▶ _Page extract_
--- BEGIN ---

How has the last day or so been? Proud of you for posting again it's a big first step and a good one..
A week or so since my last post ..
Early hours of the morning as per usual ....In another life i'd be an owl or a bat or something that only comes out at night..
Yes NT i did exclude myself a long long time ago from the 24 hour shops and a few of the bookies sitting on my doorstep...After a good few months of playing elsewhere and spells away from everything i eventualy found myself back in these places...New staff sometimes and other times i just wanted to play ...same old same old...No one stopped me and at that time i didn't want them too either, my fault i know but when i'm in that zone i often think that nothing will stop me anyway, i'll find somewhere to gamble wherever its on my doorstep or 5 miles down the road but i hear what you are saying, thankyou for the advice..
Yes again its all gone t**s up ..i have gambled..Not a large amount of money because thankfully i no longer have or can get my hands on huge sums of money..
I can now live for a week on ten quid...
But a gambles a gamble ..
Will get a few quid this coming thursday....Before i get it i know what to do....When i get it is a complete different story..
same with me Lb, I lived a very similar existence to what you describe for many years especially when i was on benefits. Self-exclusion proved a useful tool but far from perfect. Many times i gambled in places that i'd been excluded from and no one batted an eyelid though occasionally I was asked to leave. As you say if you/I really wanted to gamble we would always find somewhere. Gambling hell holes are everywhere.

--- END ---

▶ _Material supplied_
--- BEGIN ---

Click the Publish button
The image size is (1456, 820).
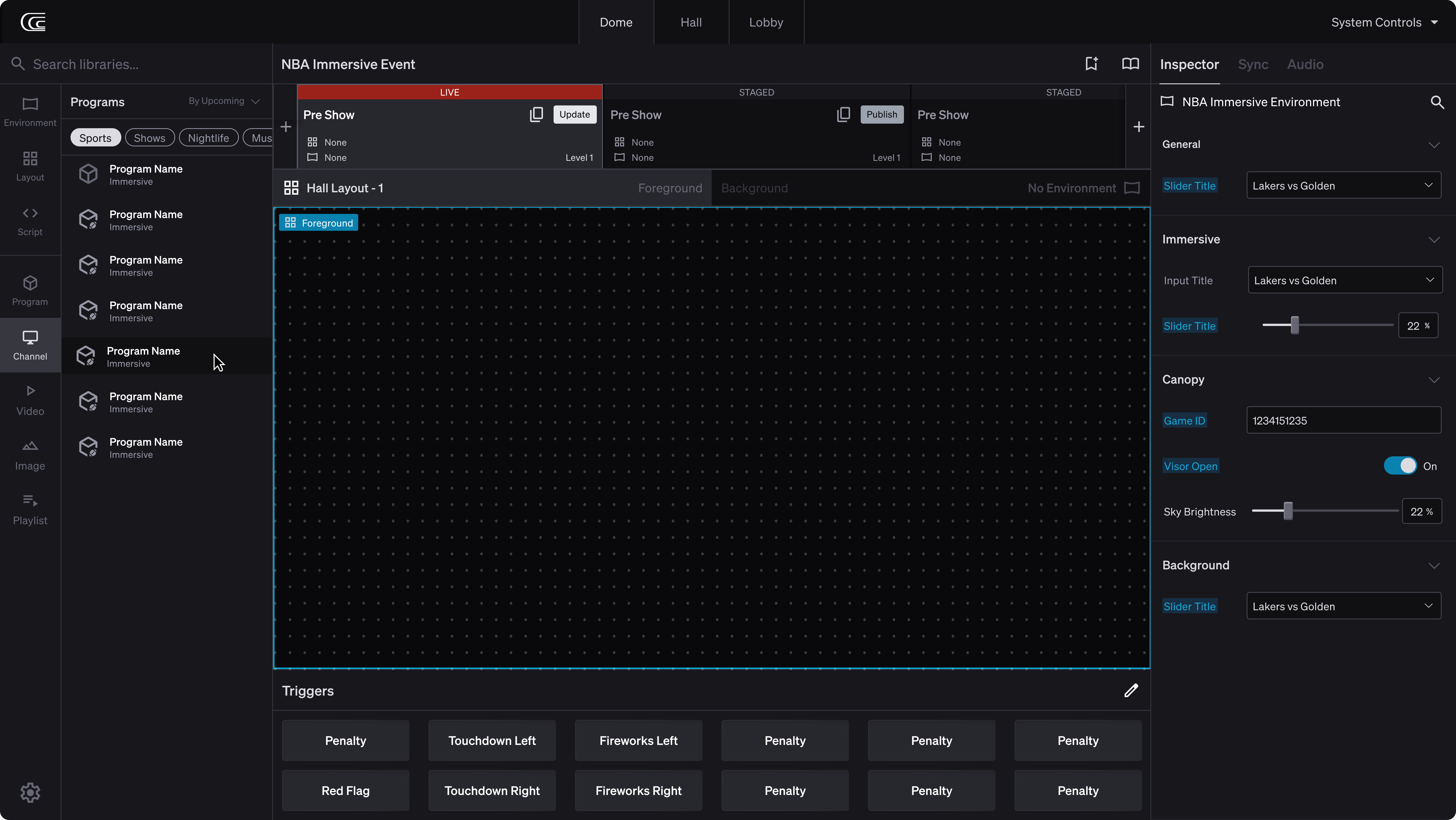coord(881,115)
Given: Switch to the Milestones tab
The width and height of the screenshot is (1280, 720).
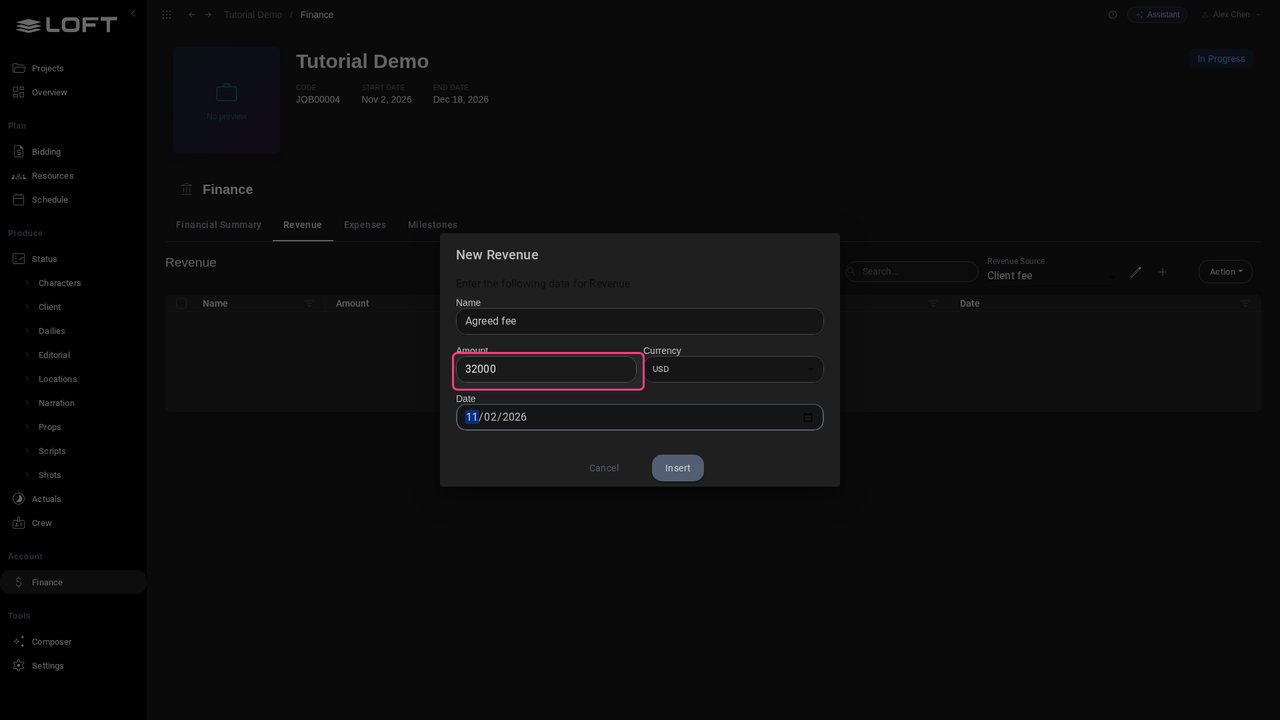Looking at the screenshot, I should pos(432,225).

--- END ---

▶ _Written tasks_
A - From the forum thread above, copy the passage that begins at the words "Yes again its" and stops after the words "holes are everywhere.".
B - Summarize the forum thread in two sentences.
C - Turn the forum thread's paragraph that starts with "same with me Lb" into a bulleted list that keeps its main facts.

▶ _Replies_
A -
Yes again its all gone t**s up ..i have gambled..Not a large amount of money because thankfully i no longer have or can get my hands on huge sums of money..
I can now live for a week on ten quid...
But a gambles a gamble ..
Will get a few quid this coming thursday....Before i get it i know what to do....When i get it is a complete different story..
same with me Lb, I lived a very similar existence to what you describe for many years especially when i was on benefits. Self-exclusion proved a useful tool but far from perfect. Many times i gambled in places that i'd been excluded from and no one batted an eyelid though occasionally I was asked to leave. As you say if you/I really wanted to gamble we would always find somewhere. Gambling hell holes are everywhere.

B - One poster says that self-exclusion from nearby 24-hour shops and bookies happened long ago, but that gambling there later resumed with no one stopping it, and that gambling has happened again recently, though only with small sums. A reply describes a very similar experience: self-exclusion was a useful tool but far from perfect, and someone who really wants to gamble will always find somewhere.

C -
- The writer lived much as Lb describes for many years, especially while on benefits.
- Self-exclusion was a useful tool but far from perfect.
- The writer often gambled in places of self-exclusion without anyone reacting, though occasionally was asked to leave.
- Anyone who really wanted to gamble would always find somewhere, because gambling venues are everywhere.